## Activity
Within the records below is a range that opens at the line with "Given: Click the turtle graphics feather icon" and closes at the line with "The image size is (546, 311).". Return that range word for word, both ends included, and only that range.

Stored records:

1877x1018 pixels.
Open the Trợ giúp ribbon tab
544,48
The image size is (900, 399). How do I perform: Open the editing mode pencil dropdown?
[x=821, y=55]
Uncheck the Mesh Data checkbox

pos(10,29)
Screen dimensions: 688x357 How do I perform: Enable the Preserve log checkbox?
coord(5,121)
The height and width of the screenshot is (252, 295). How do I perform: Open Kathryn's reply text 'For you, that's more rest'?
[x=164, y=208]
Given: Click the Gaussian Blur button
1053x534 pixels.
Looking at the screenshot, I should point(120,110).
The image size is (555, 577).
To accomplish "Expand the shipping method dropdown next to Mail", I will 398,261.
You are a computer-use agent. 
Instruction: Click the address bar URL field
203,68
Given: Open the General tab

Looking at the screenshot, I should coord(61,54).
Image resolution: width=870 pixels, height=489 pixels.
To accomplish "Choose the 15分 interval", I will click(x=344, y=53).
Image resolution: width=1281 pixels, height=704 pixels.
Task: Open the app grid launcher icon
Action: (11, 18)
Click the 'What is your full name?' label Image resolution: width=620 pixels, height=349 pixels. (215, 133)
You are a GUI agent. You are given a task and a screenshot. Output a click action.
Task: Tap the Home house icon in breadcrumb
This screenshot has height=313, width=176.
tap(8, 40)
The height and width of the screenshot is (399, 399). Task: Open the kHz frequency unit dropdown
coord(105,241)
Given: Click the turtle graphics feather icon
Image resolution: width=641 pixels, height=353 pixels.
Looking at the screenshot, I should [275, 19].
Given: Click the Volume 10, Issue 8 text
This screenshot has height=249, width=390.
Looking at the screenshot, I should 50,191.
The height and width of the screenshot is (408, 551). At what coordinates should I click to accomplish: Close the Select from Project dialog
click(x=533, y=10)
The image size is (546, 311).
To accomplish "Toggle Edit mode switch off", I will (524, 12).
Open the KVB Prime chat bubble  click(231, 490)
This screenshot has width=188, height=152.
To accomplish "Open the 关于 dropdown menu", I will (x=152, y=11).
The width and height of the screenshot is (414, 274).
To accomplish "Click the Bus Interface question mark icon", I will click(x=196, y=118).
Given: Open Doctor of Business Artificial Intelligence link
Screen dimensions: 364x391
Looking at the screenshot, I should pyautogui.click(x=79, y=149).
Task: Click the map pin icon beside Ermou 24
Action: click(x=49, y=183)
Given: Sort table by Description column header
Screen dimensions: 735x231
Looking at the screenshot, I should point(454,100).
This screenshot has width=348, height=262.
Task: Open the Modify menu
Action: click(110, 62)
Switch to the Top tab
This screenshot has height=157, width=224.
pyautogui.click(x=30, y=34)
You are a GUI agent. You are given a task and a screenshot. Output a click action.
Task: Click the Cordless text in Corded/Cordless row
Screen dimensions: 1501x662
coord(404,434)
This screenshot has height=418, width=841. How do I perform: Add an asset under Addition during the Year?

## Expected answer
Given: Click the turtle graphics feather icon
Image resolution: width=641 pixels, height=353 pixels.
Looking at the screenshot, I should [275, 19].
Given: Click the Volume 10, Issue 8 text
This screenshot has height=249, width=390.
Looking at the screenshot, I should 50,191.
The height and width of the screenshot is (408, 551). At what coordinates should I click to accomplish: Close the Select from Project dialog
click(x=533, y=10)
The image size is (546, 311).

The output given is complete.